For many of us, the school year is winding down or came to an end right before Memorial Day weekend. Today is my kids’ first official day of summer break, and after reading the testimony of 2nd grade teacher Jen Beason, I’m more determined than ever to be present for them this year. Last week, as a writing prompt, Beason asked her 2nd graders to put their feelings to paper about something they wish had never been invented. Some of results were both saddening and eye-opening: according to her now-viral Facebook post, four of Beason’s students wrote that they wish their parents’ phones had never been invented.
Beason’s Facebook account has now understandably been set to private, but hundreds of thousands saw and shared her post, and USA Today posted this screen shot with a child’s heartbreaking words:
The child’s words read:
“If I had to tell you what inventionI don’t like I would say that I don’t like the phone. I don’t like the phone because my parent [sic] are on their phone every day. A phone is sometimes a really bad habet [sic]. I hate my mom’s phone and I wish she never had one. That is a [sic] invention that I don’t like.”

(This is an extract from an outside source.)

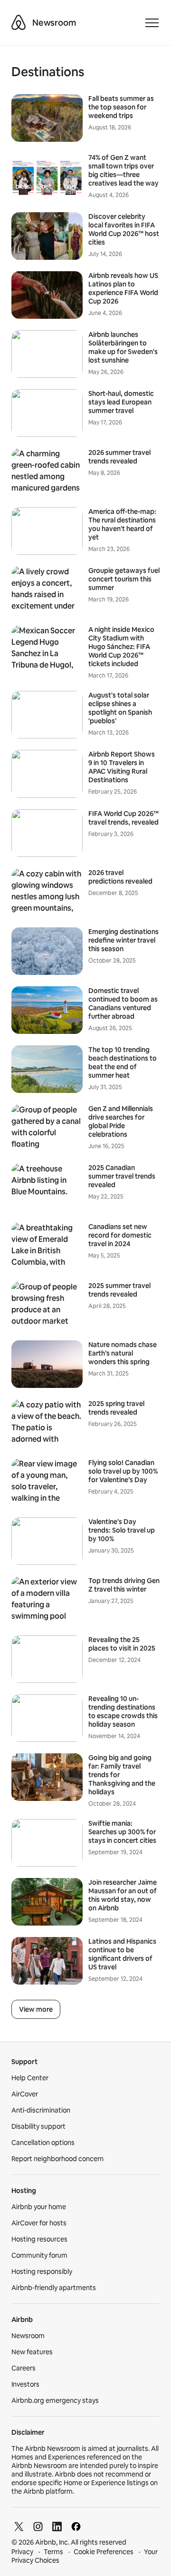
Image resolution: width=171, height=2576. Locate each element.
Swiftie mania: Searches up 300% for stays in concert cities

Umm…since we’re talking about phones…HELLO? Is that a wake-up call or WHAT??
The 260,000 people who shared the post on Facebook certainly thought so! Many fellow teachers commented on the post, echoing similar sentiments from their students:
“We had a class discussion about Facebook and every single one of the students said their parents spend more time on FB then they do talking to their child. It was very eye opening for me,” said teacher Abbey Fauntleroy.
Parents, in our world, the smartphone is a necessary evil for adults, that is for sure. Most of us legitimately need one. BUT, we don’t need to be ON IT, being entertained, ALL THE TIME, when we should be spending time with our kids!
For me, this is a MAJOR temptation, especially since much of my WORK can be done on my phone (managing Facebook pages, responding to messages, etc.). The struggle is REAL, and I have had to set some parameters in place to help me check myself. Here are some ways I try to stay present even when my phone is near.
1) Plug my phone in at an outlet in another room at dinner time or put it face down on the table if I have a reason for needing it nearby. This ensures I am engaging with the family at dinner.
2) Leave the phone on the dining room table when I’m playing a game with my kids in the other room or when I’m helping with homework.
3) Leave my phone in my purse when we’re on an outing instead of keeping it in my hand or pocket.
These may seem overly-simple, but they have helped me to avoid the temptation as much as I can when I don’t have a LEGITIMATE need to be on my phone. And because I know I make an effort, to give myself grace when I DO legitimately need to be on it.
I often think about how my kids are growing up in a more complicated, difficult world than I did as a kid, and I think the inventions of the smartphone and social media and it’s trappings are huge reasons why. In articles I write here, I often focus on our needs to keep smartphones and social media away from our kids. That is still very important, but it’s equally important to not let smartphones and social media keep US away from our kids.
This is a very long, winding, two-way street, parents, and we need to drive it with EXTREME thought and caution.